As Luke Savage writes in Art for the 99 Percent: 

"If having time, a good education, and economic security increases the likelihood that people will take up creative pursuits, that’s all the more reason they should be treated as rights to be enjoyed by everyone. Real freedom, after all, means the ability to spend your time as you see fit — to write, to think, to paint, to sculpt, or to do nothing in particular — and, under capitalism, the rich have a lot more freedom than the rest of us. But it doesn’t have to be that way."

What kind of world would allow us to be free to choose how we spend our time? To engage in unalienated work and play, and to pursue activities which are ends unto themselves?

It would have to be a world in which all people have their physiological, emotional, psychological, and social needs met. A world without bullshit jobs and without the need to commodify all that is wild and beautiful.

This wild world would require us to move away from an exploitative, predatory and extractive system like capitalism and towards a system like socialism or a resourced-based economy that would support creativity to thrive.

Resisting Commodification and Contentification

What kind of art would you make if you knew it didn’t have to be flattened into content?

What would you create if it didn’t have to be commercially viable?

How would you spend your time if your survival needs were met?

I ask these questions because I don’t think the world is divided into creative people and uncreative people. I think we are all creative. We just happen to live in a system that alienates us from our time and labour. A system that tells us our creative spark is worthless if it doesn’t make money, but that’s a terrible metric.

Art is transformative as an unalienated life-activity.

Art is transformative as a way to express our inner world.

Art is transformative as an end unto itself.

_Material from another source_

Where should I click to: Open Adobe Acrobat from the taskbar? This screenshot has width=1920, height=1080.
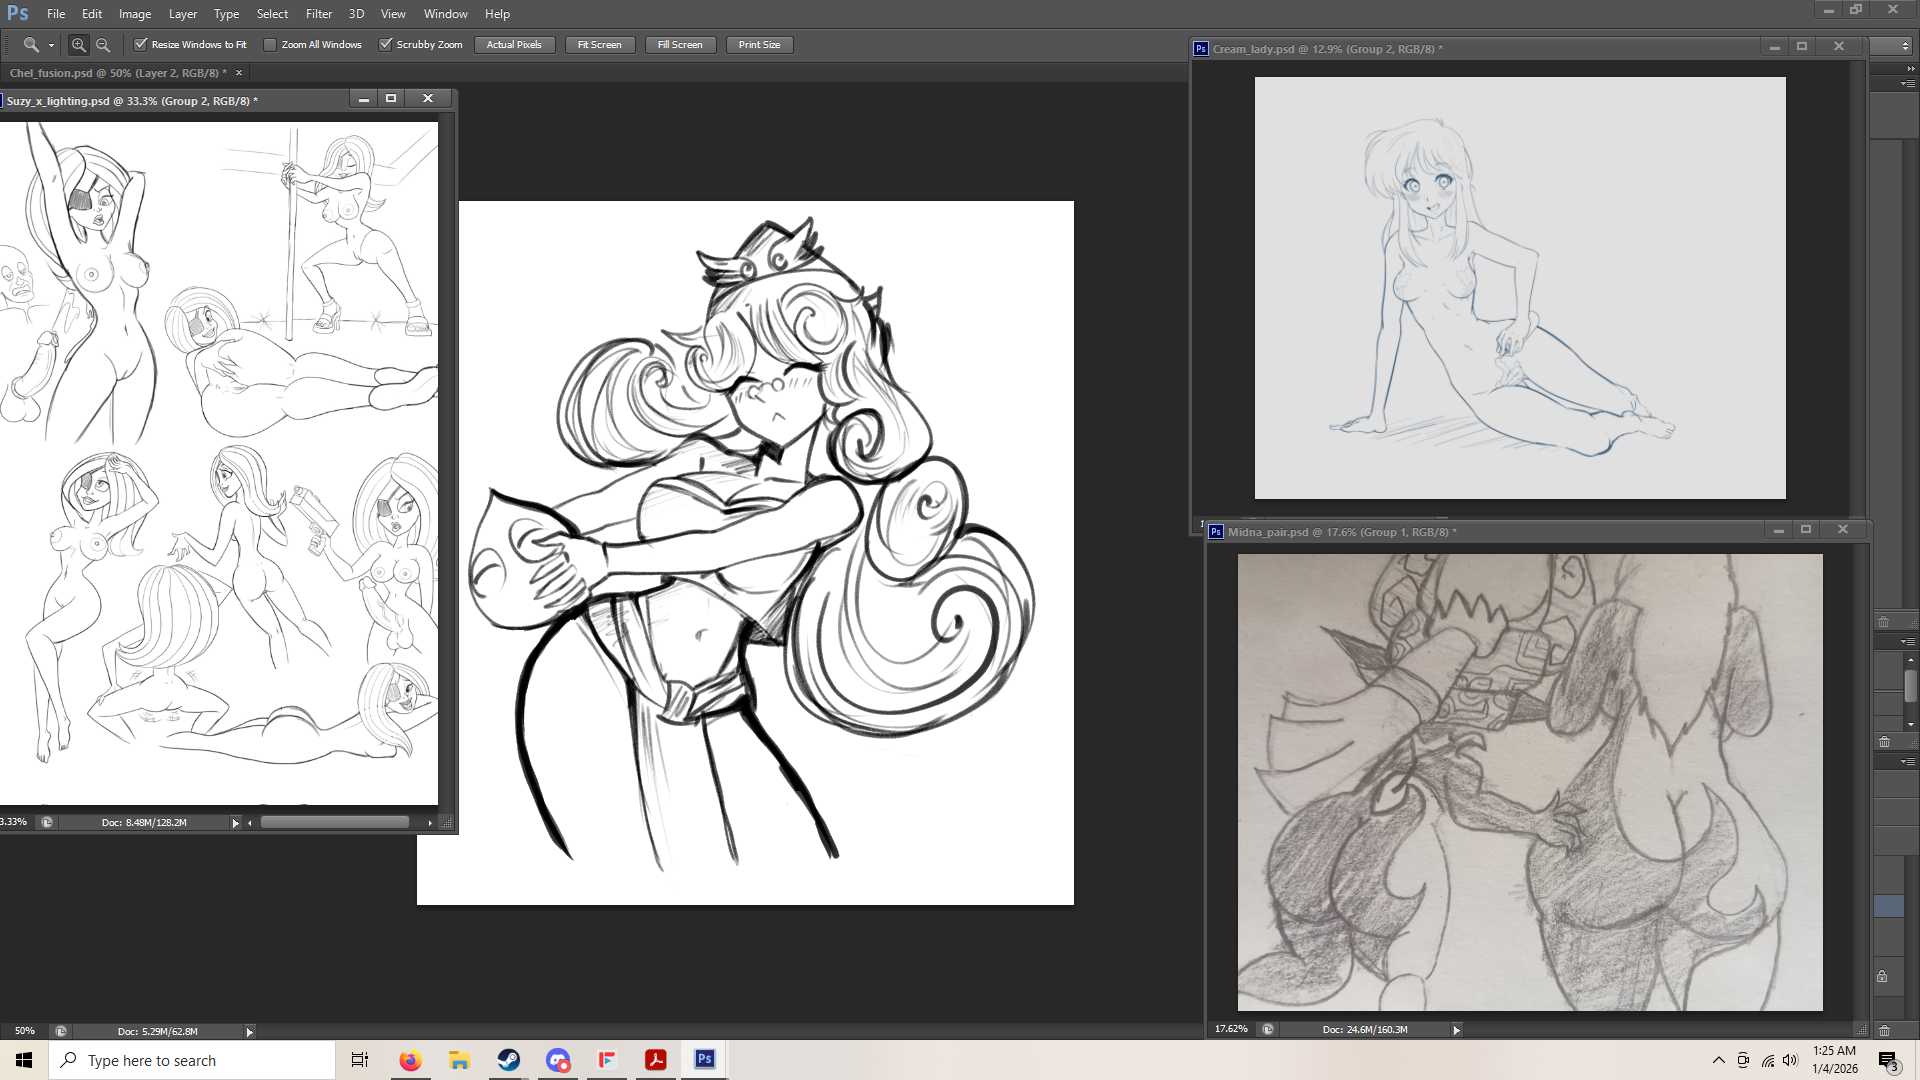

When it is engaged with in that way, it is more likely to touch and transform the people who witness it. But it doesn’t matter even if it doesn’t speak to other people. We as artists get to transform ourselves through the process of creation. 

Let me end with the hero I began with: Patrick Rothfuss. Rothfuss has not yet released the final book of the Kingkiller trilogy. Instead, in 2014 he released a book called The Slow Regard of Silent Things and then in 2023 he released The Narrow Road between Desires. Both books have a foreword that begins in the following way:

"You might not want to buy this book.

I know, that’s not the sort of thing an author’s supposed to say. But I’d rather be honest with you right out of the gate."

Then, in the endnote of The Slow Regard of Silent Things, Rothfuss shares about his experience of recognising that he was weaving together a strange story. He writes:

“I could tell by this point that it wasn’t any sort of normal. It wasn’t doing the things a proper sort of story should do. It was, by all traditional metrics, a mess. But here’s the thing. I liked it. It was weird and wrong and tangled and missing so many things that a story is supposed to need… but the story itself had a sort of sweetness to it. Whatever reason, I let the story develop according to its own desire. I didn’t force it into a different shape or put anything into it just because it was supposed to be there. I decided to let it be itself.”

In writing about the organic emergence of the story, Rothfuss also managed to capture a powerful method for liberating creativity from the claws of commodification. In writing these two books, Rothfuss found an outlet for his creativity that sidestepped the external pressures that had been stifling him. He didn’t force his creativity “into a different shape” in order to fit the expectations of his fans or publishers. Rather, he “decided to let it be itself.”

Rothfuss liberated himself by writing books that nobody asked for. 

Rothfuss did something that is very difficult to do under capitalism. He resisted the commodification and contentification of his creativity. In doing so, he illuminated a path for anyone who wants to do the same:

Make art that nobody asked for. Make art for “the fuck-it-all joy of the experience.”